The book focuses on the then head of the family-owned publishing company, Kurt Neven DuMont. The author Pohl concludes that DuMont, although a Nazi Party member as of 1937, did not actively support Hitler's regime and indeed tried to help employees threatened by Nazi oppression.

'From citizenry to obedience'

But Pohl also found that DuMont-run newspapers were gradually co-opted as the Third Reich established itself.

"The Koelner Zeitung [Cologne Newspaper] contributed, not insignificantly if also involuntarily, to the transition from a culture of active citizenry to one of obedience," Pohl wrote, adding that Neven Dumont himself "subordinated his own liberal spirit step by step to the system."

The publishing group said it welcomed the historian's findings.

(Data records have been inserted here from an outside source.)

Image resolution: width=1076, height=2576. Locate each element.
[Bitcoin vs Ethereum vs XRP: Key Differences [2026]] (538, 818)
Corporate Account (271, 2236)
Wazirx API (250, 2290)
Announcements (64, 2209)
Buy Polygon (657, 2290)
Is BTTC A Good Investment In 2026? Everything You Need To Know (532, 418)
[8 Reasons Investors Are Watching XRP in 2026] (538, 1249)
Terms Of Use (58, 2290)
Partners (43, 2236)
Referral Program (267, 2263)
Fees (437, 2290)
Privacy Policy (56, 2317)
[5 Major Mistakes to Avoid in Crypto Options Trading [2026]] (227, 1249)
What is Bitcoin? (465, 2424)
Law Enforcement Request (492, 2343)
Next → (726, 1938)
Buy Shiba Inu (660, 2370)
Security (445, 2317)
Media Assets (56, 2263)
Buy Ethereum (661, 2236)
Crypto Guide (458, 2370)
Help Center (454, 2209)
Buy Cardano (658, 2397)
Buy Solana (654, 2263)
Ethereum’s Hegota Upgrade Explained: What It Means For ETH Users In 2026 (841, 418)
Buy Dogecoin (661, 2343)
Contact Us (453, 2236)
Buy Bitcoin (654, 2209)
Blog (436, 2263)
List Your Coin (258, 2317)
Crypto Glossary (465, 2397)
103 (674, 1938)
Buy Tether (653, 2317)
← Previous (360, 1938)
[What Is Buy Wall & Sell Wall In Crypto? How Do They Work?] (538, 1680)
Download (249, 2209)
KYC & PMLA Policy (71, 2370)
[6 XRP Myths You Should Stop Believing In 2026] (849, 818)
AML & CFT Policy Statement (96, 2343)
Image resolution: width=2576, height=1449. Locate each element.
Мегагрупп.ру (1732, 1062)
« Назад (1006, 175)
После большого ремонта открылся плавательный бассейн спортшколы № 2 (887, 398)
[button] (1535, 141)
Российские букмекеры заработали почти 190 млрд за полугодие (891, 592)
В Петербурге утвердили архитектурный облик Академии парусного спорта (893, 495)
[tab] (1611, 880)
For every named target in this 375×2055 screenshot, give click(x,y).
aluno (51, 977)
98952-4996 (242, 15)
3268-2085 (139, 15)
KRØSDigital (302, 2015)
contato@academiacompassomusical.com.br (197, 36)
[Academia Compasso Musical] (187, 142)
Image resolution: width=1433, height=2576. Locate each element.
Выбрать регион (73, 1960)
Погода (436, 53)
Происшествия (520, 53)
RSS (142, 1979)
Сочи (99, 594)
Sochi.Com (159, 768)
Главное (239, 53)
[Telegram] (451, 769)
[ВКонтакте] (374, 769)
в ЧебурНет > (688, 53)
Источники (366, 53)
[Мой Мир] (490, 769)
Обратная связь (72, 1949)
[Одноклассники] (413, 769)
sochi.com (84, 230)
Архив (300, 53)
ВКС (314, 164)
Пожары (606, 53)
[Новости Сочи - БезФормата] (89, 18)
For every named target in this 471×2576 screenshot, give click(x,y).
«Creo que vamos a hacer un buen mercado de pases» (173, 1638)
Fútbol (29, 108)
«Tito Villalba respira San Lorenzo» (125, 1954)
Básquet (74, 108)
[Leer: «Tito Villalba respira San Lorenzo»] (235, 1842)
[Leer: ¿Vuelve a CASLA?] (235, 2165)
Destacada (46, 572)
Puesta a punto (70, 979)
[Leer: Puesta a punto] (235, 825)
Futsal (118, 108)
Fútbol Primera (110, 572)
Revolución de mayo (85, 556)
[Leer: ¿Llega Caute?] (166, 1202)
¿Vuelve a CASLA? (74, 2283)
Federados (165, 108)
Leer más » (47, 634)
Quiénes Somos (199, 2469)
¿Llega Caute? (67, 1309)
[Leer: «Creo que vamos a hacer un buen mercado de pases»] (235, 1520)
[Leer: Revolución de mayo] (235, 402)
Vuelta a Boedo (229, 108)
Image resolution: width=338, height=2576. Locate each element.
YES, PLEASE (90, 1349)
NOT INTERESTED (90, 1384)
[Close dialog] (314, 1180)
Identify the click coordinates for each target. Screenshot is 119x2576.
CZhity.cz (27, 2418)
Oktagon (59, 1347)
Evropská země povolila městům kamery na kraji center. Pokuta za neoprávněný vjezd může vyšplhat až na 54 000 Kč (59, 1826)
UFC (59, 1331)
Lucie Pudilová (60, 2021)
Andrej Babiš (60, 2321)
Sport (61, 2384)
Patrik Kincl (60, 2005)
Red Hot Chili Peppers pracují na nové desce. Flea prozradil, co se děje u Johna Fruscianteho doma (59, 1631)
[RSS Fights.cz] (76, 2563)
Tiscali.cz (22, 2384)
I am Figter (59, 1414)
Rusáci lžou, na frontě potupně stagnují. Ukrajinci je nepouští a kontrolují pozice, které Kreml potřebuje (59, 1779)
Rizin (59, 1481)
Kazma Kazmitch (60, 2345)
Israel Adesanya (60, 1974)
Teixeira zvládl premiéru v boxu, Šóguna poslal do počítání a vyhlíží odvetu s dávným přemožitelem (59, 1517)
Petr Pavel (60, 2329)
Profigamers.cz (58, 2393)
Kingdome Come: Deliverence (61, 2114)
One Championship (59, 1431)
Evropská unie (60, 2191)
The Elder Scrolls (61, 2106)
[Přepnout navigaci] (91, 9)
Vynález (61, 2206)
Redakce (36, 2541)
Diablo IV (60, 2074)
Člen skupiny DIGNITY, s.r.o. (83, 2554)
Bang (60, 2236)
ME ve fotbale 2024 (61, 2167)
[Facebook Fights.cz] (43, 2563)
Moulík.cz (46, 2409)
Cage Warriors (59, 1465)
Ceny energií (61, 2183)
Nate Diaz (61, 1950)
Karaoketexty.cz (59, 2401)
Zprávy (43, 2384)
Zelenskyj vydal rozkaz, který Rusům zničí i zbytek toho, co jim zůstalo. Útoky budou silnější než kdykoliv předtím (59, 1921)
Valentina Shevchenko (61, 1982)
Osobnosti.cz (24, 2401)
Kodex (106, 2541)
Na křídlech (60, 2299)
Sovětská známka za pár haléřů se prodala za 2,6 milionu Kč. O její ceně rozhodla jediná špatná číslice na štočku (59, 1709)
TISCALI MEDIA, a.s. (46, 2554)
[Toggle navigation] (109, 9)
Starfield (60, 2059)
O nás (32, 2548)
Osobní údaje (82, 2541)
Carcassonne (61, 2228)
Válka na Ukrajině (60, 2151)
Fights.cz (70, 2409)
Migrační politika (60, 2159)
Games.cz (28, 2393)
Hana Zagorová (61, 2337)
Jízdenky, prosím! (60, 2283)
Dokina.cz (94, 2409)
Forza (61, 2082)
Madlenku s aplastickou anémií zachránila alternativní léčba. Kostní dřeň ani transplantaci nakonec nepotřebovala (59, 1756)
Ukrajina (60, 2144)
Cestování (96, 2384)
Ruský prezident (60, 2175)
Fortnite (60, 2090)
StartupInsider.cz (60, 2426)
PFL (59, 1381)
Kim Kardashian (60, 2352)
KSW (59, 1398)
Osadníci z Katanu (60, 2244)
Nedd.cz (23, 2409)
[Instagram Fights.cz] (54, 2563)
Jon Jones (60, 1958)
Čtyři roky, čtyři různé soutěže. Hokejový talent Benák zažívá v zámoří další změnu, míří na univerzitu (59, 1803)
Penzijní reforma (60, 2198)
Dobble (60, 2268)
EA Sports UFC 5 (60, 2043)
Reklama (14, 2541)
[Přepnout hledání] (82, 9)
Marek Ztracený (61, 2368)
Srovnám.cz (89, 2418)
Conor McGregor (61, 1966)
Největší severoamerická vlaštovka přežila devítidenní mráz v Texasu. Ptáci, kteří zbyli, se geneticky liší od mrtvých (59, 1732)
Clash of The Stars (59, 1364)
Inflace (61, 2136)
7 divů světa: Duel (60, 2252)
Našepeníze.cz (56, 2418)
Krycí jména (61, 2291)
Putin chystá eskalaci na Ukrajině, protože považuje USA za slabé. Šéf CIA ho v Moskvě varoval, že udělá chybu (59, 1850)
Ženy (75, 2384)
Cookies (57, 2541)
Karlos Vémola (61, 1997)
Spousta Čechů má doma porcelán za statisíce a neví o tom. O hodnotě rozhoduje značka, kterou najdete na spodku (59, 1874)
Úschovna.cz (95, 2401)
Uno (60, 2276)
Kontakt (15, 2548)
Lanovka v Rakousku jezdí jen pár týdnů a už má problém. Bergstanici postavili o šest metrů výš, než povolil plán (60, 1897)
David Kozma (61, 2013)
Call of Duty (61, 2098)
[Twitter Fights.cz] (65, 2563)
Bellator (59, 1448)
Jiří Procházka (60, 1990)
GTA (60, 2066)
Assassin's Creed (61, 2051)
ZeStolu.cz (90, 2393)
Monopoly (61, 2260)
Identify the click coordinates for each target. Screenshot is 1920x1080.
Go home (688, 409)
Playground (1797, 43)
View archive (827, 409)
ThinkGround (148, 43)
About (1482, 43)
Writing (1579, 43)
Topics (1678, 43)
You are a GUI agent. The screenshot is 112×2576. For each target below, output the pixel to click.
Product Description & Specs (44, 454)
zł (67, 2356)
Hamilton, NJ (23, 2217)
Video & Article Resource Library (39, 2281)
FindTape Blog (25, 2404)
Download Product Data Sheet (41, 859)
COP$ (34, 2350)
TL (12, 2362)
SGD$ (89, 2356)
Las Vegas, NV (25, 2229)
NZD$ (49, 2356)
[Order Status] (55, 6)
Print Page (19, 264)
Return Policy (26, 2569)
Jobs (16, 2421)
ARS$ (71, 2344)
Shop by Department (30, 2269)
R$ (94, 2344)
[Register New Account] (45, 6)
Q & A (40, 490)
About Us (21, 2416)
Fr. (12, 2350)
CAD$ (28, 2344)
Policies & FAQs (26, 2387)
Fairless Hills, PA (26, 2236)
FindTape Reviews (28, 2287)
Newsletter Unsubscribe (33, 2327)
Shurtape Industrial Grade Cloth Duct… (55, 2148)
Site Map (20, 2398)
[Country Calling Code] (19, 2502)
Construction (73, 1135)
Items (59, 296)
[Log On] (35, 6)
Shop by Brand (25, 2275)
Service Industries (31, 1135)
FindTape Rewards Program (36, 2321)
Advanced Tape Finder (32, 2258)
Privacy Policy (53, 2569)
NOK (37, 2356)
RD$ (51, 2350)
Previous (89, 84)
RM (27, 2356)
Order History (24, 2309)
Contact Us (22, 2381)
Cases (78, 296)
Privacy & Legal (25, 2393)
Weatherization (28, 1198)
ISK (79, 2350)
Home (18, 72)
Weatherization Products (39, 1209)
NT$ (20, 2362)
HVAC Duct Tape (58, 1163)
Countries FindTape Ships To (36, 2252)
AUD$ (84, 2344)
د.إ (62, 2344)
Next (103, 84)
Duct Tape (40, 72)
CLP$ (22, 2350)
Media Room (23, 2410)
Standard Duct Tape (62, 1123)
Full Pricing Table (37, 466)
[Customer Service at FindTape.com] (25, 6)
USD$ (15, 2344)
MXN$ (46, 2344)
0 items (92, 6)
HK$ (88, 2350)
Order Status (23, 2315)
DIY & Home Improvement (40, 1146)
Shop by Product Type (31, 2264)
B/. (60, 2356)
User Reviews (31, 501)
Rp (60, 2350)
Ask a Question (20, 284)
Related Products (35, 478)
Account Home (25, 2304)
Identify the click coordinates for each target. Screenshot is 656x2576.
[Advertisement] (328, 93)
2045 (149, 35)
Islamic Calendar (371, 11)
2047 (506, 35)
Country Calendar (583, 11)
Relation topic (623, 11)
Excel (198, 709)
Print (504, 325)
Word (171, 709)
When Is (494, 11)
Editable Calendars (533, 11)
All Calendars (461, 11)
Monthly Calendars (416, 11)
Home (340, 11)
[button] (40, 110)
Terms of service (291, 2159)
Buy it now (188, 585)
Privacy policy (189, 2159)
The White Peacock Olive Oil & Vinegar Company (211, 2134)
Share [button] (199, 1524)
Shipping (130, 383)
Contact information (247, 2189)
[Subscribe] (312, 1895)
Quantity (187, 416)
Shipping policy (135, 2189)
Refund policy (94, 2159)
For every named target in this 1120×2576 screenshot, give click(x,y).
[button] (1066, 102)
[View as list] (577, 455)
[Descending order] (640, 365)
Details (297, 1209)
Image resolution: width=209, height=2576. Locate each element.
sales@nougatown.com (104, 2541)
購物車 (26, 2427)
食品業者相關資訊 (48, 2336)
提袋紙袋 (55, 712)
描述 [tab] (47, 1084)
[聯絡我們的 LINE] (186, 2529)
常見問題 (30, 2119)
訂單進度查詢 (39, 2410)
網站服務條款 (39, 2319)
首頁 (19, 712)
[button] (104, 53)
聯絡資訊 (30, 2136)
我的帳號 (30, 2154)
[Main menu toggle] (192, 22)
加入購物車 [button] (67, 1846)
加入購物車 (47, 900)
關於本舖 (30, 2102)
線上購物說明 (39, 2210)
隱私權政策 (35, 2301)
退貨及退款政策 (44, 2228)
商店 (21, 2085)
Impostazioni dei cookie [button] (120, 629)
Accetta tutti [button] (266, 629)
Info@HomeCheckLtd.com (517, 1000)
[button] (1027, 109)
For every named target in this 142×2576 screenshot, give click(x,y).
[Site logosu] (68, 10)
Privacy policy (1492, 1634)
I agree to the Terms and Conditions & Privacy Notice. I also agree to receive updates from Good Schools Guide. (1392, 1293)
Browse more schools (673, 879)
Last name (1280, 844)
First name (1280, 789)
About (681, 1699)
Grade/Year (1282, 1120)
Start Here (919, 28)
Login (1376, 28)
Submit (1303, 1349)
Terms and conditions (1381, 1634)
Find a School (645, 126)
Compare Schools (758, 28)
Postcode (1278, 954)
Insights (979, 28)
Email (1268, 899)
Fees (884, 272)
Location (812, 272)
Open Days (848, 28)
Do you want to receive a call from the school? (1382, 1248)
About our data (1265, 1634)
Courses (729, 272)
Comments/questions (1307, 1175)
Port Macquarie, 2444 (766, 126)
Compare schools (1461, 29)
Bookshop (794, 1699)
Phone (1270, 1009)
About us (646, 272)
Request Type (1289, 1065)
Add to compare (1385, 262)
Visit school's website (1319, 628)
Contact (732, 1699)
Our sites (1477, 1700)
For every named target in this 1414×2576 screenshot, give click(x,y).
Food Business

An edition of the NAzi Voelkischer Beobachter newspaper
Critical publications risked being taken over by organs loyal to Hitler's regimeImage: picture-alliance / dpa

"We thank Professor Pohl and his collaborators," Dumont said in an official statement. "This work provides a broad and comprehensive picture of the past -- without it much would have been either forgotten or become subject to speculation."

In 2006, the German news magazine Der Spiegel published a report saying that Neven Dumont had profited from the Nazi Aryanization of Jewish property. It was later forced to retract that report as inaccurate.

The Dumont group, whose holdings include a number of prominent papers in western Germany and stake in the Israeli daily Haaretz, was recently involved in a high-profile takeover of leading newspapers in Hamburg and Berlin.

Coercive measures

The history of the Dumont Group under Hitler was fairly typical for the Third Reich.

When they came to power in 1933, the Nazis did not nationalize all of Germany's newspapers. But they did put pressure on publishers critical of Hitler's aims, in some cases forcing them to sell their publications to buyers more amenable to the Nazi world-view.

Furthermore, the Editors Law of October 4, 1933 required newspaper to omit any material "calculated to weaken the strength of the Reich abroad or at home."

This intentionally vague directive essentially made publishers responsible for censoring their publications and ensuring they did not print information or opinions critical of the Nazi government.

In Dumont's case, historian Pohl wrote, the firm faced a concrete threat of being taken over by a pro-Nazi rival.

Nonetheless, Pohl concluded, Dumont did his best to maintain an "inner freedom" within the company, while ensuring an external appearance of conformity.